> Directions
[A] Which benefits does the article on house and land packages list under its numbered headings?
[B] Answer these questions from the article on house and land packages:
(i) On what value is stamp duty paid for a house and land package?
(ii) How is the construction loan drawn down?
(iii) What three things make tenants willing to pay more for brand-new properties?
[C] Pick up the article on house and land packages after its final sentence and keep writing.

Investing in property is a popular way to build wealth in Australia, and one of the increasingly favoured methods is purchasing a house and land package.
This approach offers unique advantages, from tax benefits to higher rental returns, making it an attractive option for savvy investors.
Here's how it works and why it might be the perfect investment strategy for you.
A house and land package involves buying a plot of land and selecting a house design that a builder will construct on that land. Essentially, you're securing the land first and then arranging for the home to be built, creating a brand-new property that is ready for tenants upon completion.
1. Lower Stamp Duty:
One of the significant benefits of investing in a house and land package is that you only pay stamp duty on the land value, not the combined value of the land and the completed house. This can result in substantial savings compared to buying an existing home.
2. Higher Rental Returns:
New homes often command higher rental prices. Tenants are generally willing to pay a premium for brand-new properties because of their modern features, energy efficiency, and low maintenance requirements. This can lead to a better return on investment for you.
3. Tax Depreciation Benefits:
New properties come with substantial tax depreciation advantages. You can claim depreciation on the building and its fixtures and fittings, which can significantly reduce your taxable income. This includes everything from appliances to flooring, giving you a higher tax deduction compared to older properties.
1. Two Loans Required:
Financing a house and land package typically involves securing two separate loans: one for the land purchase and another for the construction of the house. The land loan is straightforward, similar to a standard mortgage. The construction loan is drawn down in stages as the building progresses, which means you only pay interest on the amount drawn down at each stage.

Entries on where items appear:
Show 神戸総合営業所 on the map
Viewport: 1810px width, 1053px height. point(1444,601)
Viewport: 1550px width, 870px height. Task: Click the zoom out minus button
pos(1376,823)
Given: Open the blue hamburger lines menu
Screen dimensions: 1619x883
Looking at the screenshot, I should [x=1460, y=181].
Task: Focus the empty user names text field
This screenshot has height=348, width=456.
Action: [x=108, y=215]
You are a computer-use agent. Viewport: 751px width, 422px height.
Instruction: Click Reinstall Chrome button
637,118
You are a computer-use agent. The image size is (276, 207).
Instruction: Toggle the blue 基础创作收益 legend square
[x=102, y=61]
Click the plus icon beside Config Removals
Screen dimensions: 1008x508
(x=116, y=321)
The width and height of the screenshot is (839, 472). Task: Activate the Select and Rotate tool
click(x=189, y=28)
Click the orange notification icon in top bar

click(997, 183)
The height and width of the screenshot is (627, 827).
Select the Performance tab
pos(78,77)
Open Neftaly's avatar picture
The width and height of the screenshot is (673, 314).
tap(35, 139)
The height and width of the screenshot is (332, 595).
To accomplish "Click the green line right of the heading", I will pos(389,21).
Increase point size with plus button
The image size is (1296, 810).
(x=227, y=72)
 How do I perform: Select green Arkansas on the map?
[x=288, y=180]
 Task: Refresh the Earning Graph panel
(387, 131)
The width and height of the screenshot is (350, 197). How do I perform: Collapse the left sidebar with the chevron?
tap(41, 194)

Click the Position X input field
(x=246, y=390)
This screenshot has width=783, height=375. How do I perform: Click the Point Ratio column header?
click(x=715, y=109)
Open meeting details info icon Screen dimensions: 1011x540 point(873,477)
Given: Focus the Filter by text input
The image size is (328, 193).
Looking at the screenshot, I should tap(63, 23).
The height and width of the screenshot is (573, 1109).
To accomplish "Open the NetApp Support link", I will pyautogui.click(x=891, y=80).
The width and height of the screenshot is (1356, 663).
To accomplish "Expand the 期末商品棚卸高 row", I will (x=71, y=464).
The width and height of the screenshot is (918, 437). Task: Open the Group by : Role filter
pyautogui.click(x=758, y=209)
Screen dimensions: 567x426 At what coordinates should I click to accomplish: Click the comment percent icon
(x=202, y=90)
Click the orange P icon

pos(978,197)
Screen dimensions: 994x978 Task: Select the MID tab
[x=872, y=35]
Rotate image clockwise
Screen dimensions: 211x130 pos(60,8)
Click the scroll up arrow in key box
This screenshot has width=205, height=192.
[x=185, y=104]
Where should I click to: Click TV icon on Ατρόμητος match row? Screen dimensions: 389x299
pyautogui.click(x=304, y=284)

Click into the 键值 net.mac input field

> Responses to the tasks
[A] Lower Stamp Duty, Higher Rental Returns, Tax Depreciation Benefits

[B]
(i) The land value only.
(ii) In stages as the building progresses.
(iii) Modern features, energy efficiency and low maintenance requirements.

[C]
2. Mortgage Payments During Construction:
One of the setbacks to consider is that you will need to start making mortgage payments as soon as you purchase the land, even though the house hasn't been built yet. This can put a strain on your finances, as you'll be servicing the loan without any rental income until the property is completed.
3. Loan Structure:
Your mortgage broker can help you structure your loans effectively. Often, the construction loan can be interest-only during the build phase, which can help manage cash flow until the property is ready for tenants.
Despite the need to manage mortgage payments during the construction phase, house and land packages can be an excellent option for investors, especially those with limited deposits. The lower initial costs, coupled with higher rental yields and tax benefits, can make this an attractive investment strategy.
Moreover, new properties tend to attract quality tenants who are willing to pay a premium for the benefits of a modern, energy-efficient home. This means less wear and tear, fewer maintenance issues, and potentially longer tenancy periods.
Investing in a house and land package in Australia offers a range of benefits that can make it a compelling choice for building your property portfolio. While there are some financial challenges to navigate, the long-term advantages often outweigh the initial hurdles. With lower stamp duty, higher rental returns, and significant tax depreciation benefits, this approach can be particularly advantageous for investors looking to maximise their returns on a limited deposit.
As always, consulting with a property strategists will ensure you make the most informed and beneficial decisions for your investment journey.
Happy investing!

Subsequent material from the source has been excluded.